On May 16, 1924, thirteen days after the termination of the case in the court and after the court adjourned to court in course, the plaintiff in error presented a paper purporting to be an amended motion for a new trial to the trial judge, and asked that it be filed and considered as an amended motion for a new trial. At the direction of the trial judge the clerk dated this amended motion for a new trial back to May 2, 1924, when the court was in session. Neither this paper writing nor any paper writing raising any ground for a new trial, other than that "the evidence preponderated against the verdict," was before the trial judge while court was in session; and no other objection to the verdict, was made before the trial judge until after he had passed on the original motion and adjourned the court to court in course.
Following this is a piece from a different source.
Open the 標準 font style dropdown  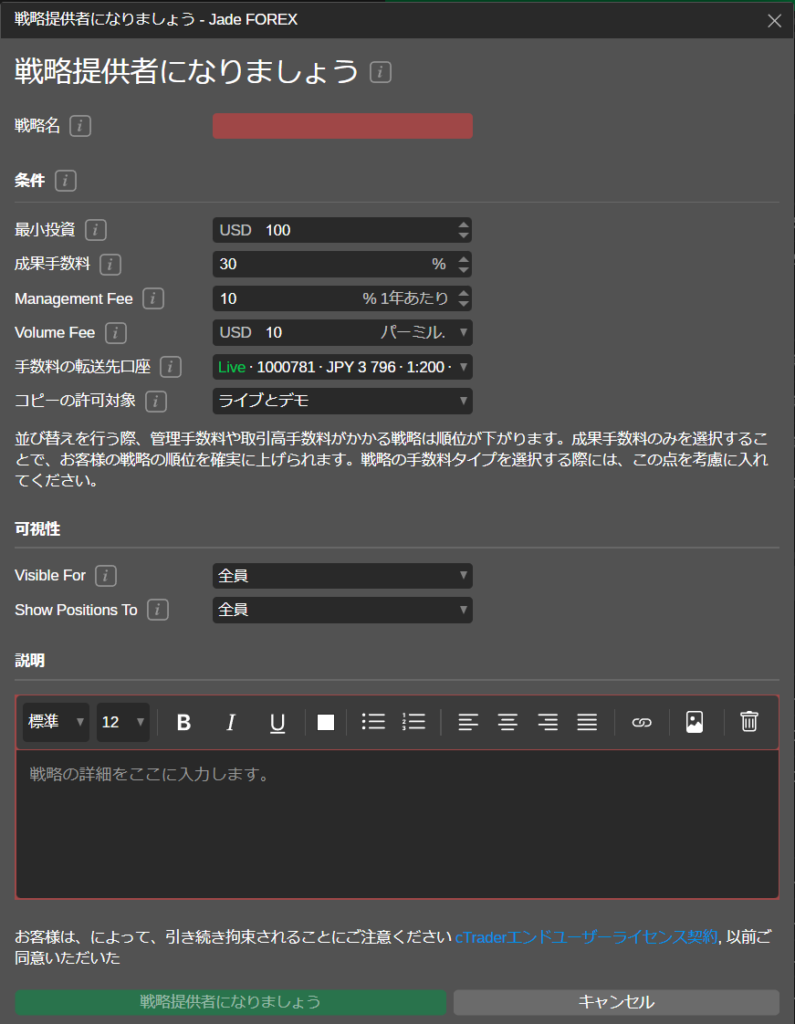pos(56,722)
The contestants strenuously resisted the filing of this amended motion for a new trial, but the court overruled their objection and directed the clerk to file the amended motion for a new trial dated back on May 2, 1924, thus making the minutes of the court show that the amended motion was made after he overruled the original motion, but showing that his action on said motion was made as if on May 2, 1924, before court adjourned; the court's explanation of the matter in the bill of exceptions being that the minutes of the court had not been signed and that he did not want to take any advantage of proponent.
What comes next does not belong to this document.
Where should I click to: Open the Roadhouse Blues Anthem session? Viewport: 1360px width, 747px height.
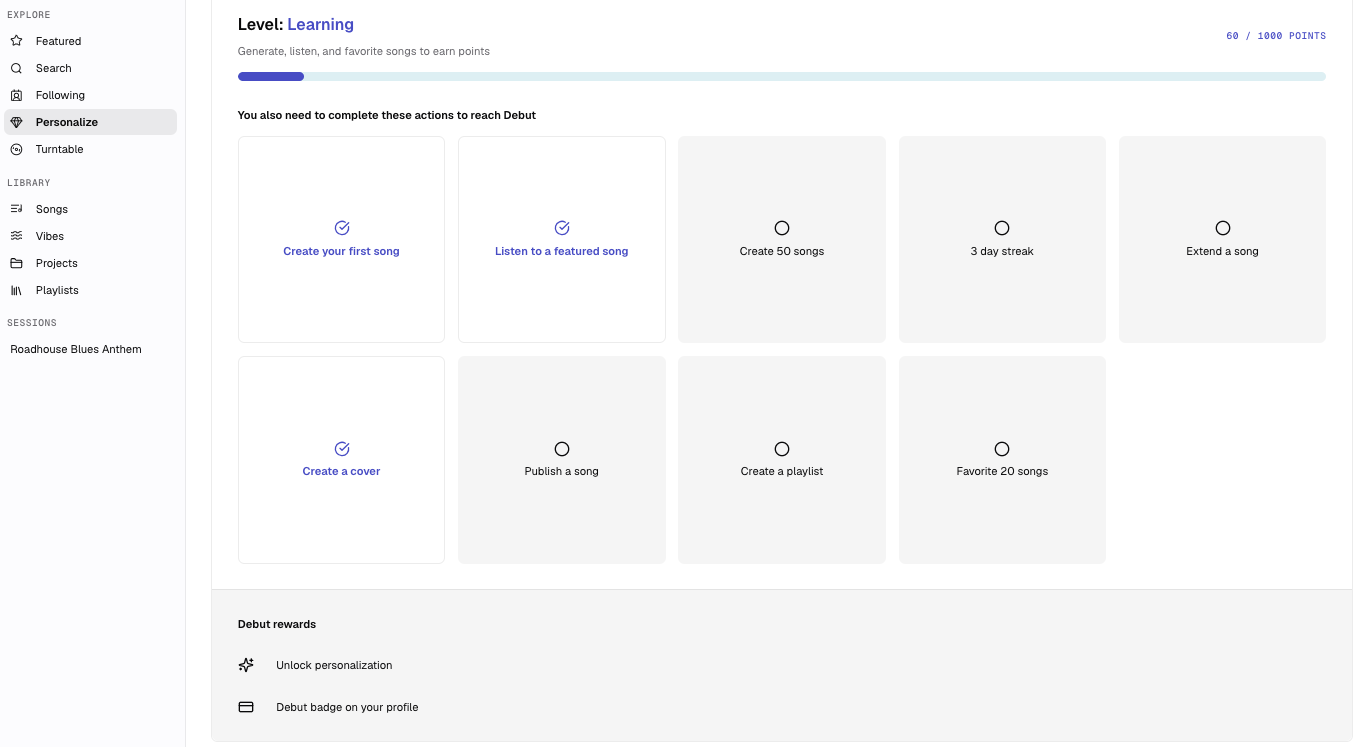tap(76, 349)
The order on the minutes showed that the motion and amended motion for a new trial were marked filed on May 2, 1924, and by leave of court first obtained proponent filed his amended motion for a new trial, which was granted, and which is as follows:

"2nd: Because the court erred in failing and declining to charge the jury proponent's special request offered at the conclusion of the main charge and before the jury retired which is in the following words; to-wit; `If you should find and believe from the evidence in this case, that before and after the execution of the paper writing in question the deceased was of unsound mind, but at times had lucid intervals, and at the time he executed the said paper it was in a lucid interval, that is to say, he knew what he was about, was capable of recollecting *88 the property he was about to bequeath, the manner of distributing it, and the objects of his bounty, then and in that event you should find in favor of the proponent will.' Declined because substantially charged. Gardenhire, Judge."

The court overruled this amended motion, to which the proponent excepted and appealed to this court, and has assigned only one error, that is, that the court erred in failing and declining to give proponent's special request in charge to the jury. Counsel conceded that the first ground of the motion for a new trial was not valid in this court.
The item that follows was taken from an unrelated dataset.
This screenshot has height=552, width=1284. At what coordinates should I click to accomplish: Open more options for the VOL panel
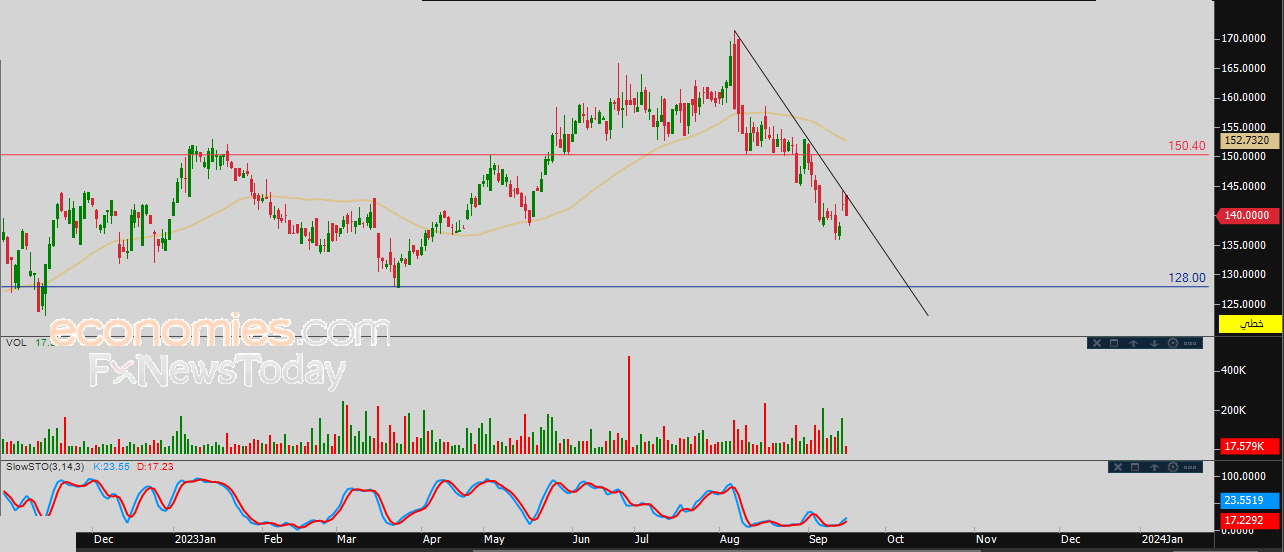[1190, 343]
The appellees, contestants below, strenuously insist that the amended motion came too late and cannot be considered by this court; but there is another preliminary question that should be considered before we come to this question and that is, the record entirely fails to set out any of the pleadings or issues before the trial court. There was a vast amount of proof introduced before the jury on the sanity of the decedent, Jesse Everett, which consists of two large volumes, but the transcript of the record only contains the minute orders, judgment, appeal bond and bill of exceptions and does not contain any of the pleadings or issues presented to the jury. In fact it does not show how or where the suit originated or whether it was an issue devisavit vel non, other than inferentially from the bill of exceptions.

It is clear that we cannot pass on the merits of the case without the pleadings and issues before the trial court, and in the absence of the pleadings, in a law case, the judgment of the lower court must be affirmed. See 4 Corpus Juris, 490. Sect. 2234.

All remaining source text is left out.